The WALA Foundation is the sole owner of WALA Heilmittel GmbH. It offers us the major advantage that capital cannot be taken from the company as a result of either private interests or inheritance. In other regards, however, things are far more difficult for us than for other companies because we cannot obtain equity from external sources. In other words, we cannot approach investors and ask them to join us and bring a few hundred million euros with them. That road is closed to us. We operate without a safety net. 

You use the profits in a very special way and say that this money is an enabling instrument for you. Can you elaborate?

Firstly, we view money as an integral part of all activities rather than just from a profit perspective. Right from the outset in the value-added chain, we ask ourselves how we can fulfil the responsibility that we bear. For example, if I pick up a jumper in a shop and buy it, I essentially trigger a manufacturing order for the new jumper that will replace it on the shelf. This means that I cannot remove myself from being responsible for what happens in the manufacturing chain. Ten years ago, I could have said that I did not know anything about this but in today’s digital age, I can find out about the manufacturing processes. If I take this responsibility seriously and transfer it to us here at WALA, I have to think forwards from the value-added chain to the product. That means I have to pay attention to how the raw materials I buy are produced. And then, I have to look at how we actually manufacture the product. And if I have done my job well, then hopefully we will generate a profit. The question then naturally arises of how we will use this profit. It is of huge benefit to us that we do not have to serve owners. Instead, for example, we can enable new partnerships for organic raw materials, which might not be produced otherwise. This was the case with shea butter from Burkina Faso, castor oil and mango butter from India and essential rose oil from Ethiopia. Alternatively, we can enable partners to become completely independent from us. Initially, project partners often rely on us 100%. We are extremely committed to making them independent within a few years whenever possible. 

It sounds like the money you put into projects is a seed that multiplies as it grows.

Most definitely. And if we stick with the idea of the sower who has to accept that not every seed will grow, this also applies to us. You could naturally see this as us wasting money, but we are wiser after doing so than we were beforehand. When I start something, I also say “yes” to failure. I cannot develop without making mistakes. These are simply part of the renewal process. I therefore always talk about the ‘error compost’. One example is our new Dr. Hauschka Make-up line, which was launched at the start of 2017. We started developing the new line in 2011 and 99% of what we did went in the bin. But if we had not done this, we would have developed something mainstream black, rectangular, circular. We would never have devised the curve of constant width as the design for the powder trays and would probably never have decided to use purple rather than black for the packaging. 
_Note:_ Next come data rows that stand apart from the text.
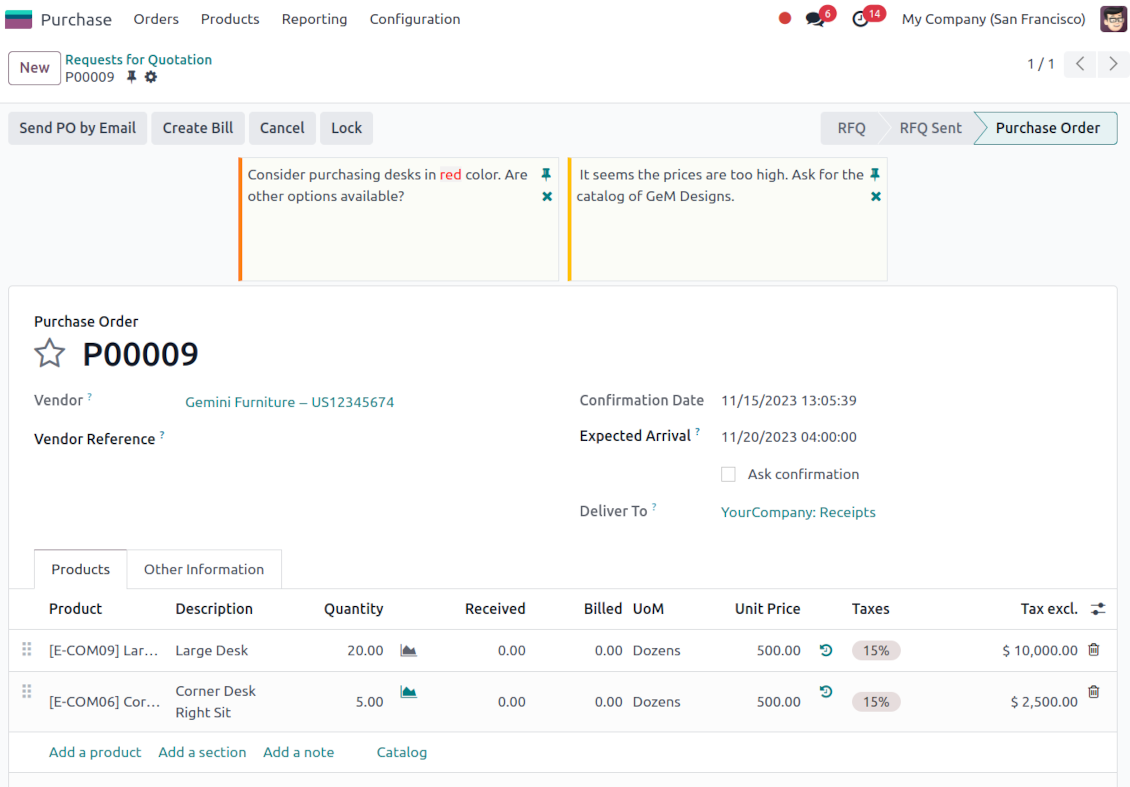The width and height of the screenshot is (1130, 787).
Task: Open Gemini Furniture vendor link
Action: click(289, 402)
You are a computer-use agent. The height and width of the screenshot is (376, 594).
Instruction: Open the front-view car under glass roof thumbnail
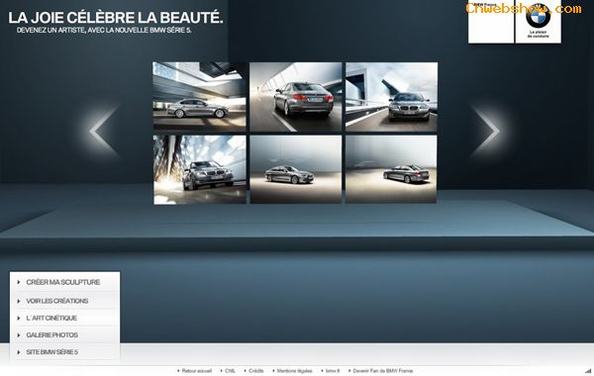click(200, 170)
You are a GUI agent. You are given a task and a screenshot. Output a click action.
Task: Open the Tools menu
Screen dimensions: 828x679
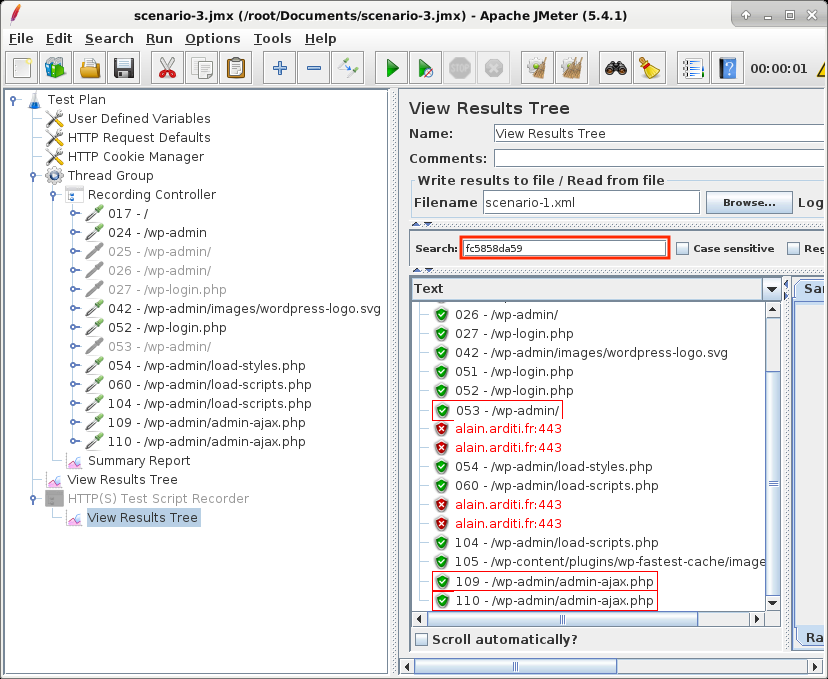[272, 38]
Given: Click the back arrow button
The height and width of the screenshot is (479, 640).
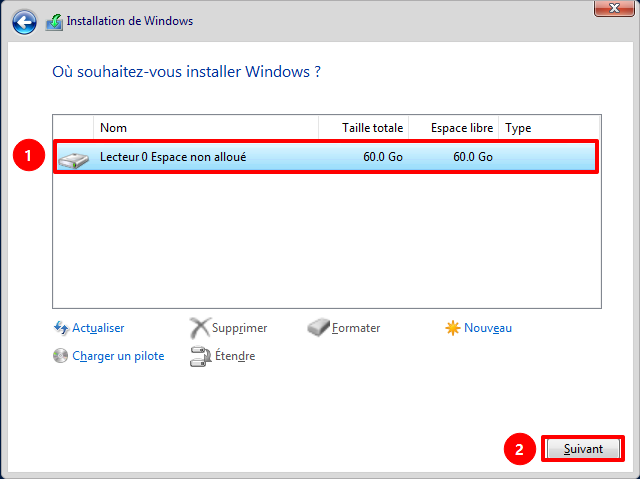Looking at the screenshot, I should (x=25, y=21).
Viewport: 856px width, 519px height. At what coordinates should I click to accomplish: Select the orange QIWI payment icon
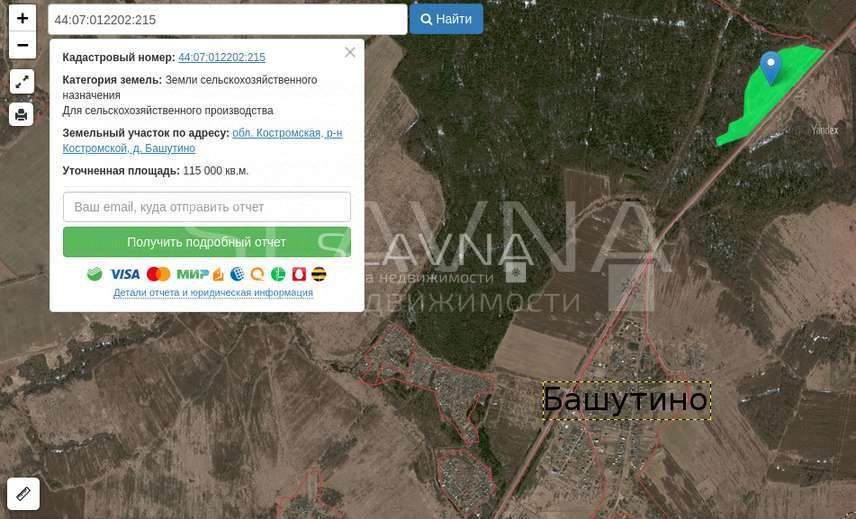point(257,274)
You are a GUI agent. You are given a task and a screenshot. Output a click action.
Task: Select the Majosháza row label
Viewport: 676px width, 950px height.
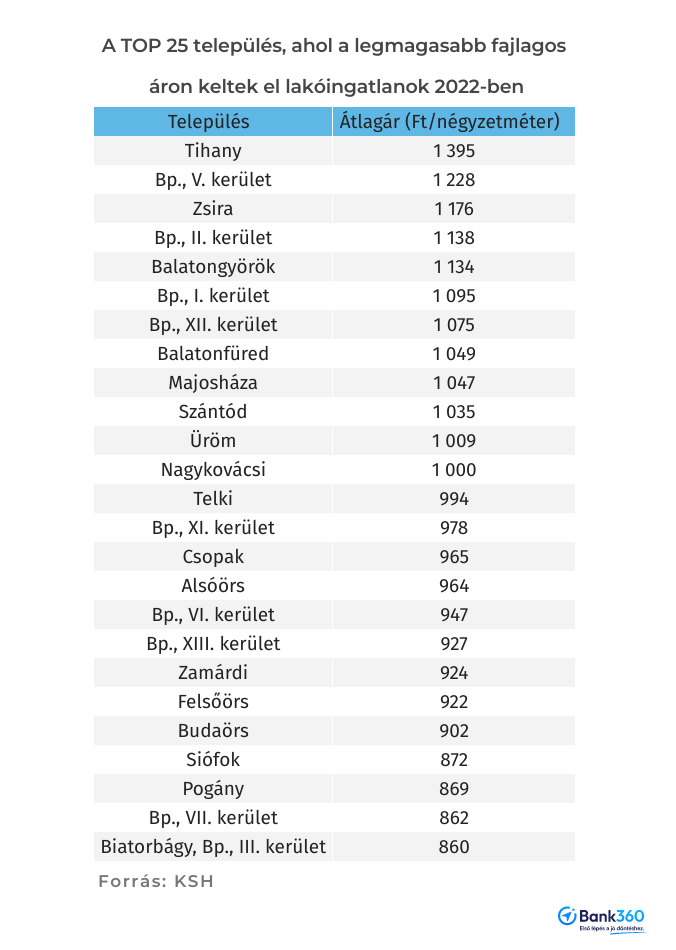pyautogui.click(x=213, y=383)
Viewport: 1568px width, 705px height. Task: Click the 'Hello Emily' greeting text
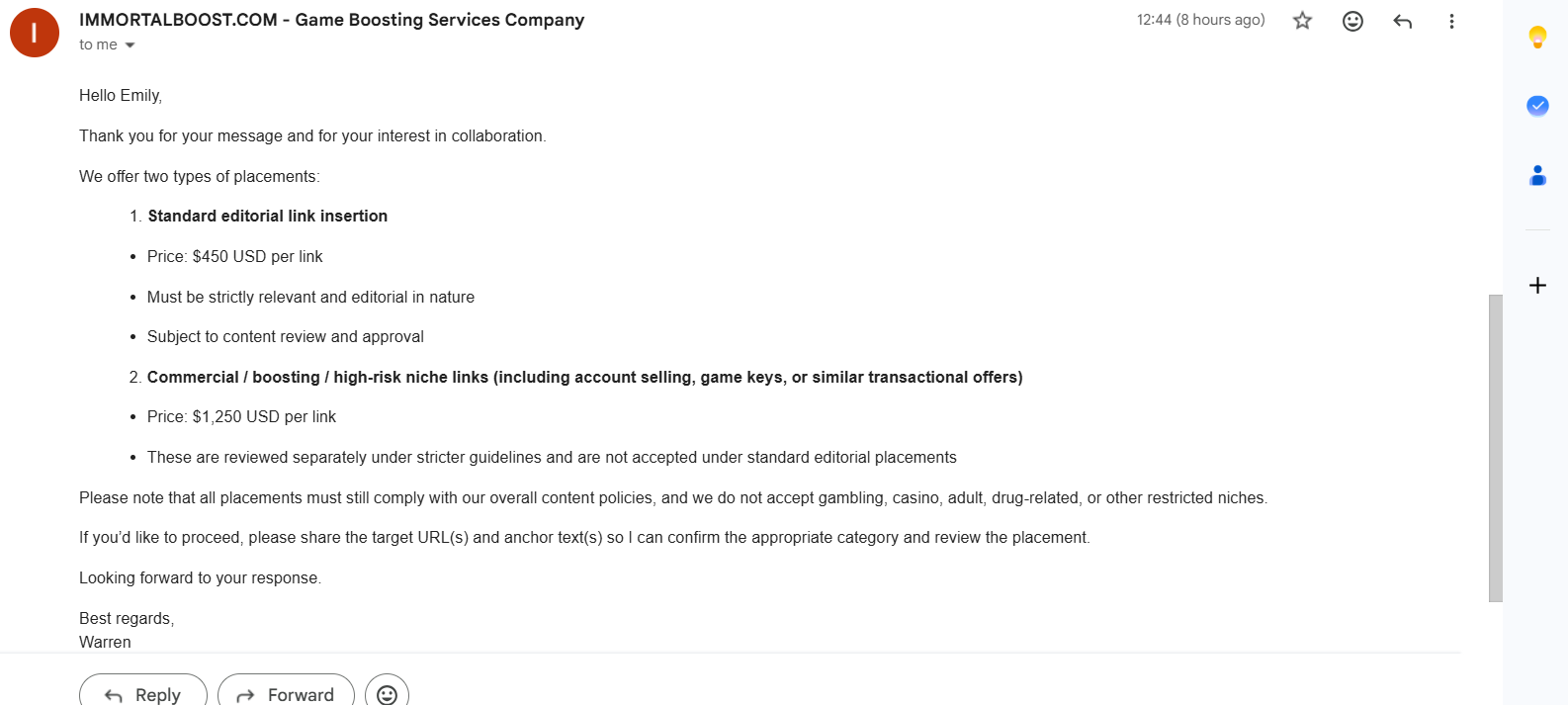point(121,96)
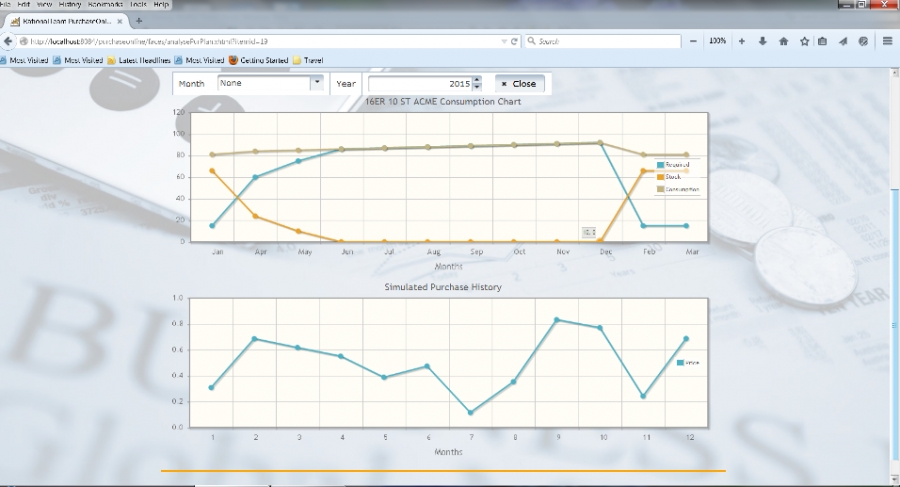Open the URL bar history dropdown arrow
The width and height of the screenshot is (900, 487).
(503, 41)
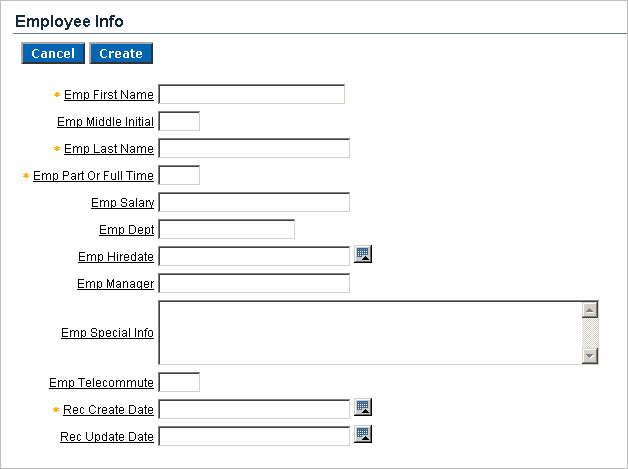Focus the Emp Dept input box
Screen dimensions: 628x469
click(226, 230)
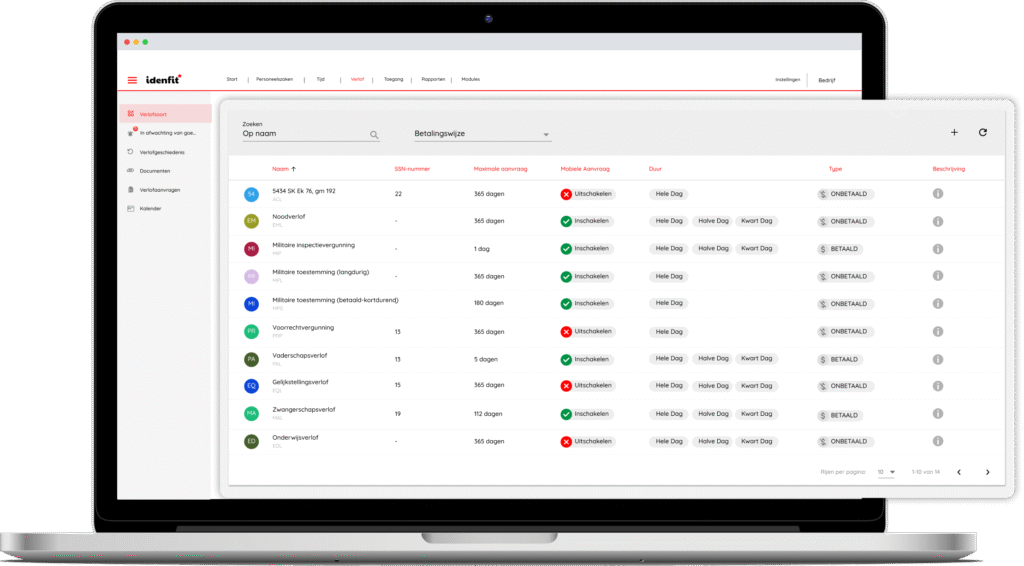Screen dimensions: 1024x566
Task: Select Verlofgeschiedenis in the sidebar
Action: [x=161, y=152]
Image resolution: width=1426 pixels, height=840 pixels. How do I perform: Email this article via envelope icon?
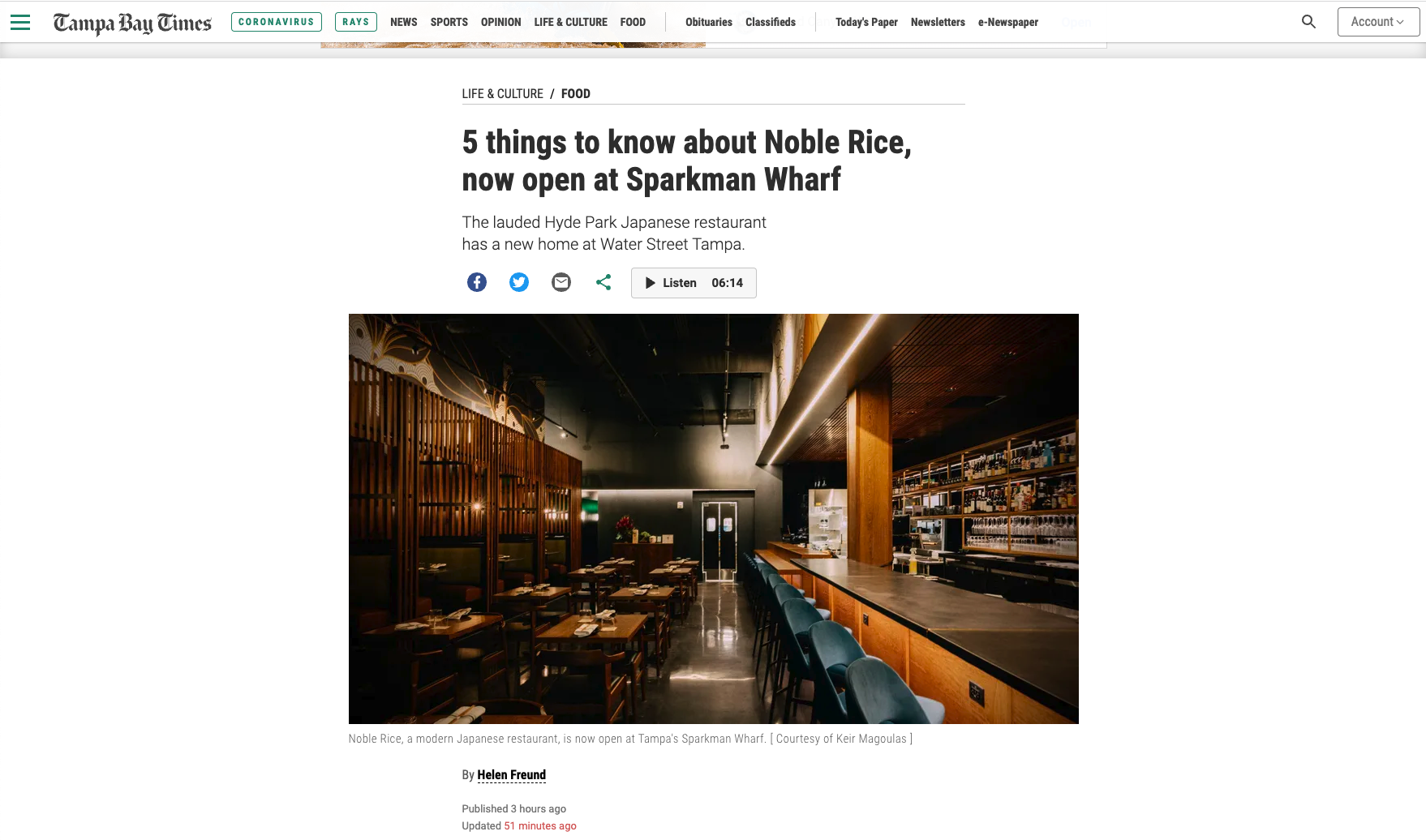[x=561, y=282]
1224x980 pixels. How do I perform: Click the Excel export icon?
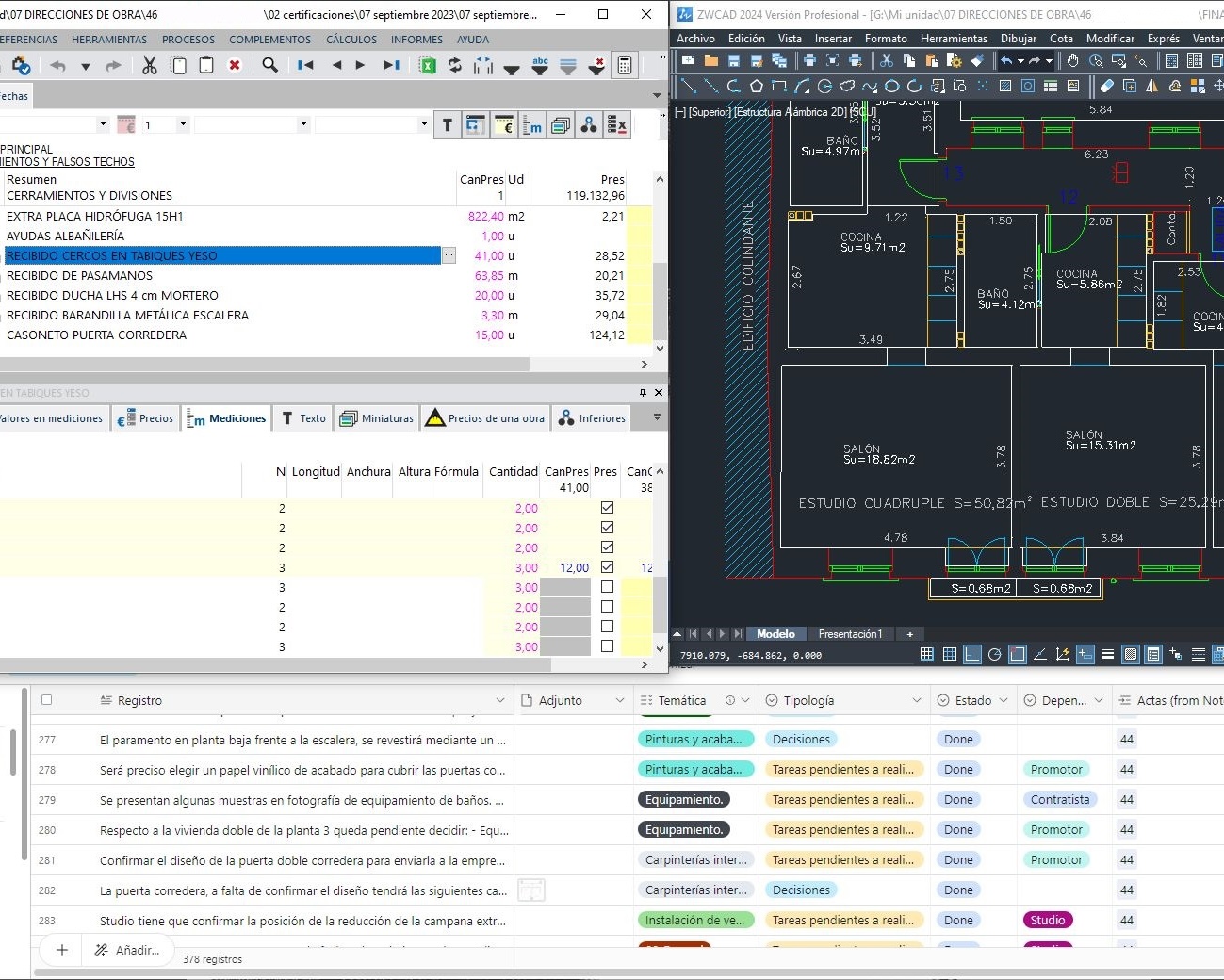[428, 65]
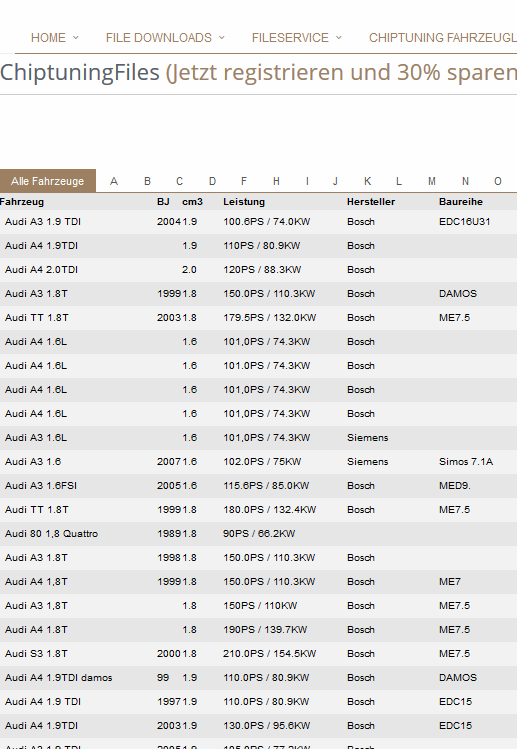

What is your vision for Dr. Hauschka Skin Care? What does the future hold?

The principle of being ‘different from day one’ will continue to guide us. We are committed to ensuring that our products meet both our own and all legal requirements with regard to quality and safety. However, we also always say that we try to forge our own path. My conduct is shaped by the inner commitment to doing things differently to others. And this takes courage. It also fits well with our central idea of learning as we work and working as we learn. Errors, failures and mistakes form part of this. Without them, I cannot learn.